» **What is needed**
Please retype every one of the entries below word for word, keeping each line unchanged.

» **Data entries**
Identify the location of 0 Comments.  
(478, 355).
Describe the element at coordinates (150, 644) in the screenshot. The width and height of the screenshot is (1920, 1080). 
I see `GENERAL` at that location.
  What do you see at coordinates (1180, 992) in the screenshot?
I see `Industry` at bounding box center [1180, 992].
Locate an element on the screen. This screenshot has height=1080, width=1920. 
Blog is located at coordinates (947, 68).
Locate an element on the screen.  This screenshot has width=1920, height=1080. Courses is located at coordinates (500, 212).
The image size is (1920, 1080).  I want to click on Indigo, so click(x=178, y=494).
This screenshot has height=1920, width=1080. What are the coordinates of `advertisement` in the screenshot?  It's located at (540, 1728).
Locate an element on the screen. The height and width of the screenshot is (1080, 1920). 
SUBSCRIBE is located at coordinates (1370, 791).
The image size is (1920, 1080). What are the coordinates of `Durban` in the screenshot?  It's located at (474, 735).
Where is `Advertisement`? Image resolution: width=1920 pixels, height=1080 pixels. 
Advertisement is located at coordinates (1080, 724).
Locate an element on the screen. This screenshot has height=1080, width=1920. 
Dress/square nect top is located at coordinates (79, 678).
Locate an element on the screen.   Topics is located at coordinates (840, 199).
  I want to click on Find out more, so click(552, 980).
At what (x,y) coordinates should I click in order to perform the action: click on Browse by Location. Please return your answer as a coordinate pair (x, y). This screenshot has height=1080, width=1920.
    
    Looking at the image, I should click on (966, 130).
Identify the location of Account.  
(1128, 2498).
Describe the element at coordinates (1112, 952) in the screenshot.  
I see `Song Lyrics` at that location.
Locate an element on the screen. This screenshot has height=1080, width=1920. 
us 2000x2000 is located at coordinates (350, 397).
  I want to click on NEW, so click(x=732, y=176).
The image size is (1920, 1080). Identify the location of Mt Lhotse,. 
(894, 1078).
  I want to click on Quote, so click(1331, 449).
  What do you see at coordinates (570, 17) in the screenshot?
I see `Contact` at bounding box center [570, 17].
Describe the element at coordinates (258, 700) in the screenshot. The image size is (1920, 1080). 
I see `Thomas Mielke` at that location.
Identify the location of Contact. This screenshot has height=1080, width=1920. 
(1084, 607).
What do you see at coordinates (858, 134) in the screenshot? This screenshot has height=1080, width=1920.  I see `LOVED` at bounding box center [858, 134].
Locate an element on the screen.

» **Exercise solution**
Identify the location of 0 Comments.  
(478, 355).
Describe the element at coordinates (150, 644) in the screenshot. The width and height of the screenshot is (1920, 1080). 
I see `GENERAL` at that location.
  What do you see at coordinates (1180, 992) in the screenshot?
I see `Industry` at bounding box center [1180, 992].
Locate an element on the screen. This screenshot has height=1080, width=1920. 
Blog is located at coordinates (947, 68).
Locate an element on the screen.  This screenshot has width=1920, height=1080. Courses is located at coordinates (500, 212).
The image size is (1920, 1080).  I want to click on Indigo, so click(x=178, y=494).
This screenshot has height=1920, width=1080. What are the coordinates of `advertisement` in the screenshot?  It's located at (540, 1728).
Locate an element on the screen. The height and width of the screenshot is (1080, 1920). 
SUBSCRIBE is located at coordinates (1370, 791).
The image size is (1920, 1080). What are the coordinates of `Durban` in the screenshot?  It's located at (474, 735).
Where is `Advertisement`? Image resolution: width=1920 pixels, height=1080 pixels. 
Advertisement is located at coordinates (1080, 724).
Locate an element on the screen. This screenshot has height=1080, width=1920. 
Dress/square nect top is located at coordinates (79, 678).
Locate an element on the screen.   Topics is located at coordinates (840, 199).
  I want to click on Find out more, so click(552, 980).
At what (x,y) coordinates should I click in order to perform the action: click on Browse by Location. Please return your answer as a coordinate pair (x, y). This screenshot has height=1080, width=1920.
    
    Looking at the image, I should click on (966, 130).
Identify the location of Account.  
(1128, 2498).
Describe the element at coordinates (1112, 952) in the screenshot.  
I see `Song Lyrics` at that location.
Locate an element on the screen. This screenshot has height=1080, width=1920. 
us 2000x2000 is located at coordinates (350, 397).
  I want to click on NEW, so click(x=732, y=176).
The image size is (1920, 1080). Identify the location of Mt Lhotse,. 
(894, 1078).
  I want to click on Quote, so click(1331, 449).
  What do you see at coordinates (570, 17) in the screenshot?
I see `Contact` at bounding box center [570, 17].
Describe the element at coordinates (258, 700) in the screenshot. The image size is (1920, 1080). 
I see `Thomas Mielke` at that location.
Identify the location of Contact. This screenshot has height=1080, width=1920. 
(1084, 607).
What do you see at coordinates (858, 134) in the screenshot? This screenshot has height=1080, width=1920.  I see `LOVED` at bounding box center [858, 134].
Locate an element on the screen.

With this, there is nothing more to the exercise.